Now, months after the initial Xabre400 release, SiS has added the faster Xabre600 to its arsenal of graphics products. This new Xabre comes with a revamped set of new drivers, too. Can a shrunken GPU and new drivers make the Xabre600 a credible, compatible, and perhaps even desirable value offering? Read on to find out.
SiS' Xabre600 is essentially just a faster version of the Xabre400 graphics chip that we reviewed back in August. Nothing has changed in the rendering pipeline or overall chip architecture. This Xabre is just built on a 0.13-micron process rather than the 0.15-micron manufacturing processes used for the Xabre400 and other low-end Xabre chips.
Apparently, SiS' engineers are so confident in the 0.13-micron core's ability to run cool that they didn't even bother putting any thermal interface material between the Xabre600's GPU and heat sink.
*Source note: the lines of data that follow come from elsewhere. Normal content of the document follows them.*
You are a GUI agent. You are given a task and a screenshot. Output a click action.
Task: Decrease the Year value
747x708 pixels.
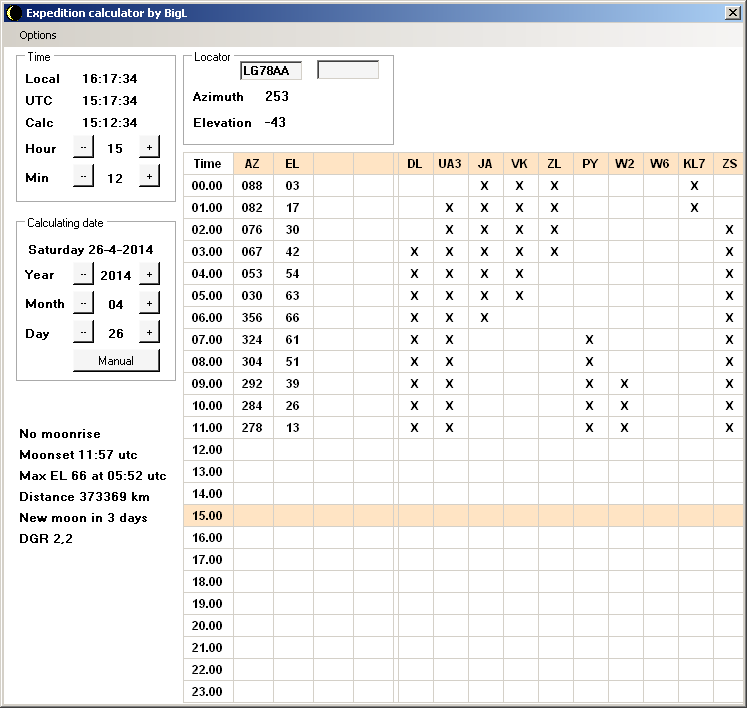point(83,275)
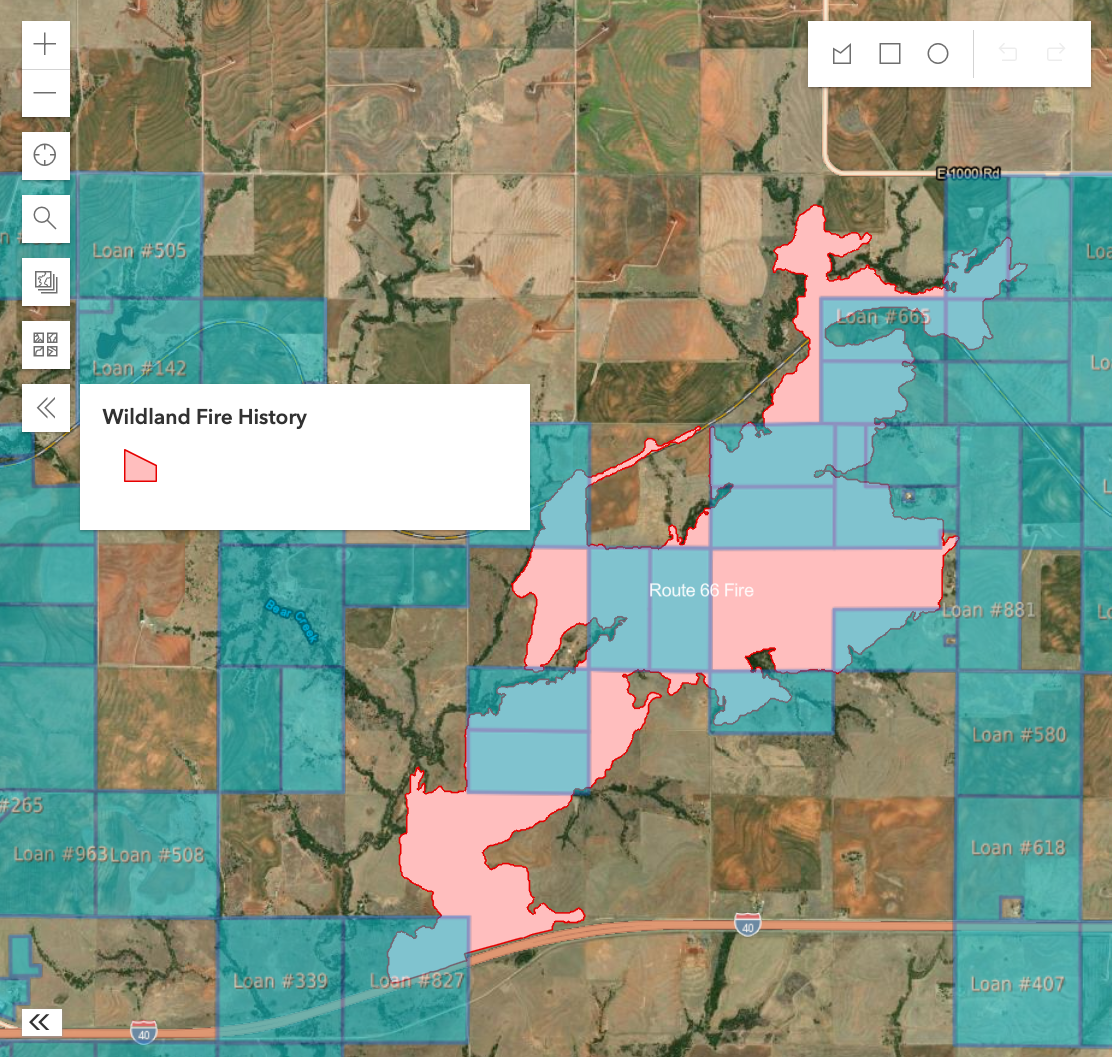
Task: Select the circle draw tool
Action: click(937, 54)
That SiS was able to move the Xabre600 to a 0.13-micron process before graphics heavyweights like NVIDIA and ATI is impressive, but don't expect this chip to take on high-end offerings like the GeForce FX. The Xabre600 is positioned against more mid-range offerings like the Radeon 9000 Pro, which is why you won't find it running at 500MHz with a Dustbuster strapped on its back.
It's been a few months since we last looked at an Xabre GPU, so I'll give you a quick refresh of the chip's unconventional architecture.
NVIDIA's GeForce4 MX also uses DirectX 8's software vertex shader to offload vertex shader calculations to the CPU, but that trick doesn't work for pixel shaders. Because DirectX 8.1 can't emulate pixel shaders in software, the GeForce4 MX isn't a complete DirectX 8.1-compatible part.
Because of SiS' unconventional approach to shaders, application compatibility has been an issue. Applications may correctly detect the Xabre's pixel shaders, but be unable to recognize or utilize DirectX 8's software vertex shader, which could degrade performance and eliminate some in-game eye candy. The Xabre400's initial drivers had problems with some 3D applications not correctly recognizing the Xabre's shader support, but hopefully the Xabre600's newer driver revision does better in that department.